I know not why God’s wondrous grace
To me He hath made known,
Nor why, unworthy, Christ in love
Redeemed me for His own.
I know not… how an old hymn can speak so powerfully to me. I last remember singing this in church as a child perhaps 60 years ago. I love the outdated language…
When I heard it recently I discovered I still knew all of the words; the old became renewed, resonating with me again.
I know not how this saving faith
To me He did impart,
Nor how believing in His word
Wrought peace within my heart.
I know not… the depth of meaning in Christian truth. As a young man I was well taught… I learnt about grace, redemption, repentance, faith, belief…
As I’ve got older I realise that I’ve only scratched the surface in understanding the way God brings his love and peace; how I can know and experience Him in my ordinary, daily life.

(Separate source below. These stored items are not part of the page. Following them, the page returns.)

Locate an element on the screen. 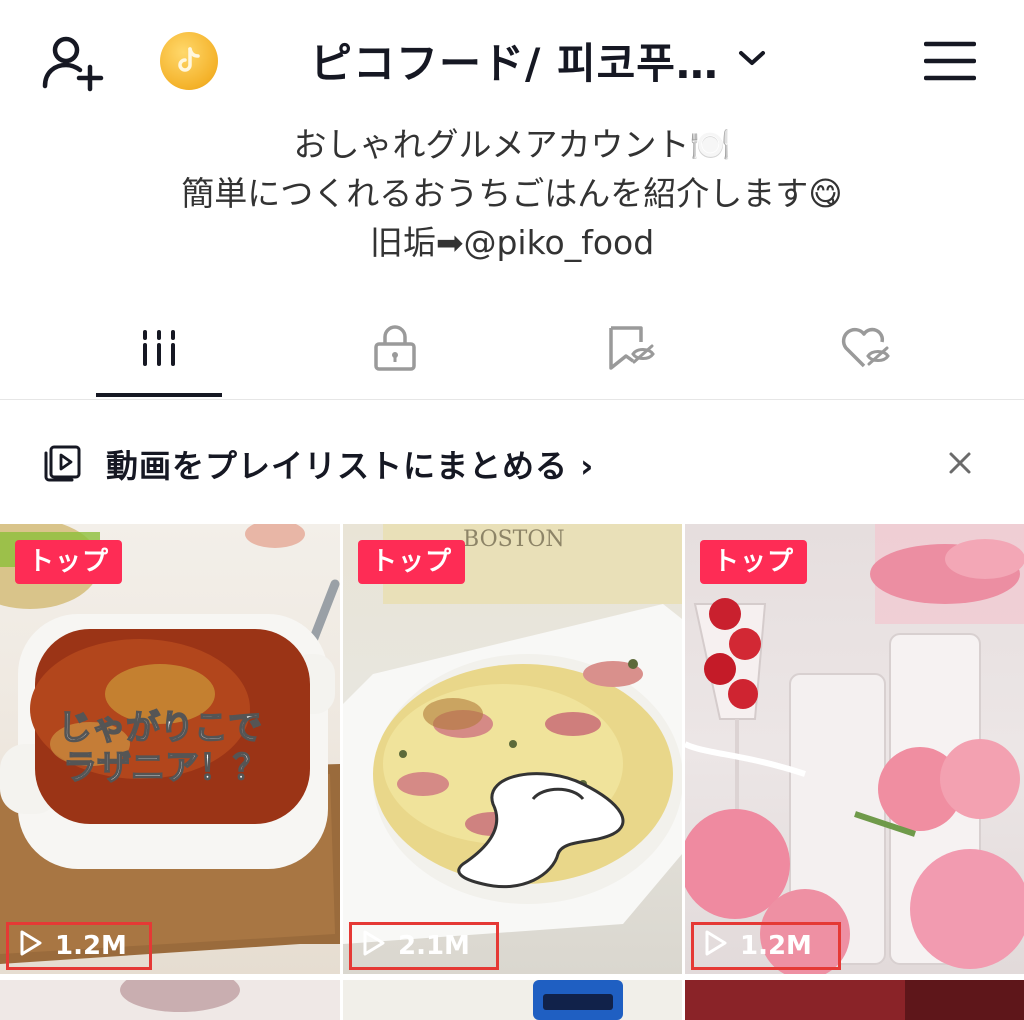 The width and height of the screenshot is (1024, 1020). view-count-text: 2.1M is located at coordinates (434, 946).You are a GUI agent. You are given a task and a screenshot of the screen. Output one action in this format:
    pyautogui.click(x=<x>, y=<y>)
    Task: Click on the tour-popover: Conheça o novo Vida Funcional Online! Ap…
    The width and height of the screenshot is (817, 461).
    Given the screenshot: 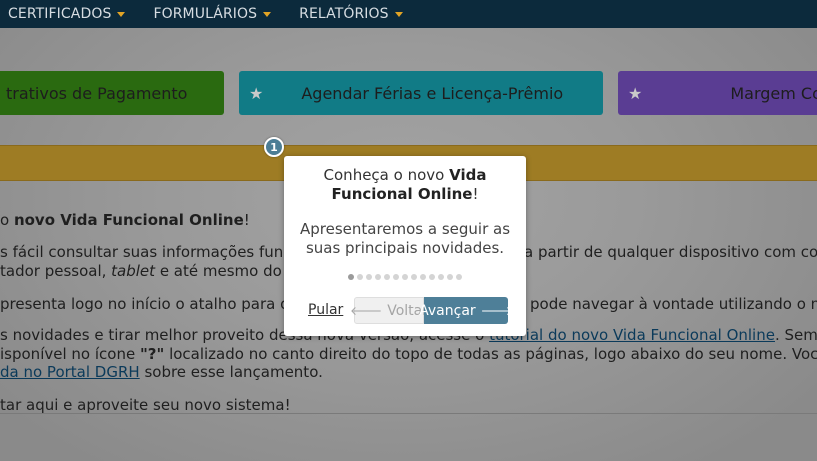 What is the action you would take?
    pyautogui.click(x=405, y=246)
     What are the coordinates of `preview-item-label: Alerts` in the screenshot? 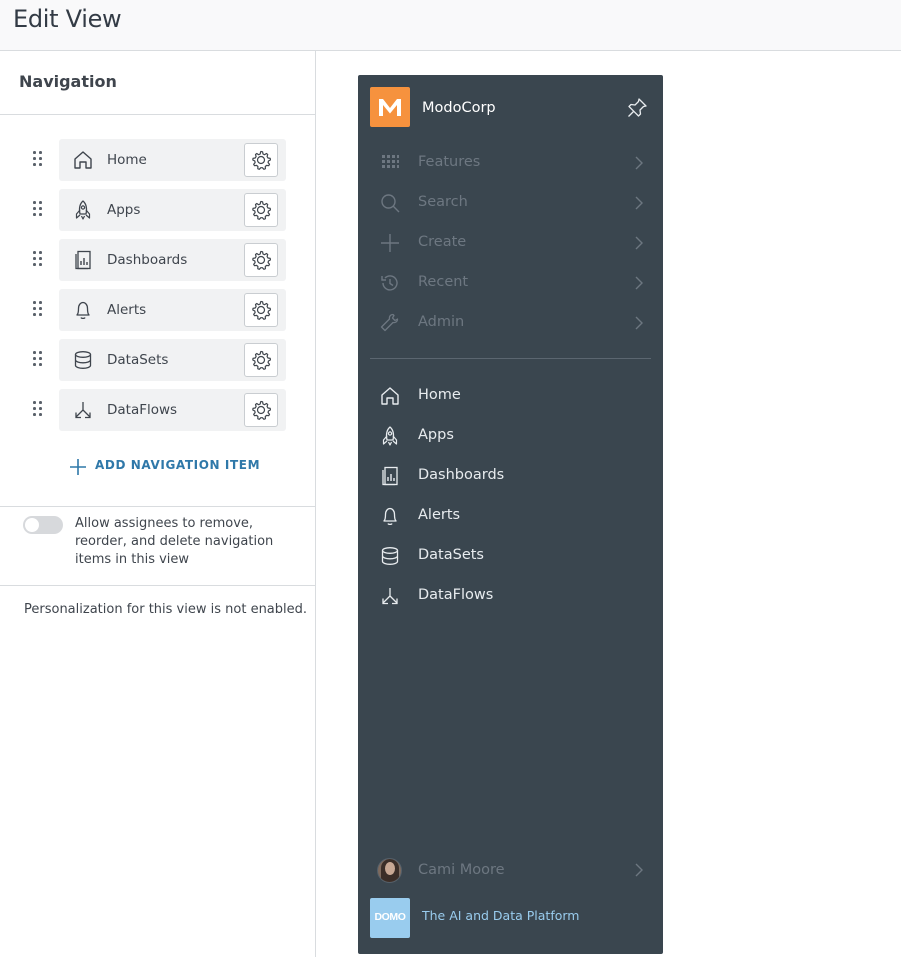 It's located at (440, 515).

I know not what of good or ill
May be reserved for me,
Of weary ways or golden days,
Before His face I see.
I know not… how many years and months I have left. I can’t predict the future health of myself or my family… physically, spiritually, emotionally…
Time and again I’ve seen how random life and death are – the mixture of ‘weary ways and golden days’ is all too familiar.
But “I know Whom I have believed
And am persuaded that He is able
To keep that which I’ve committed
Unto Him against that day.”
But I know… despite all my insecurities and uncertainties I know… It’s a contradiction, a paradox…The more I know about life and faith the more I realise I don’t know; the more I realise I don’t know the more confident and sure I become…
It’s this conviction, that I can and will commit my life to the God who loves me and will look after me, that gives me security and hope.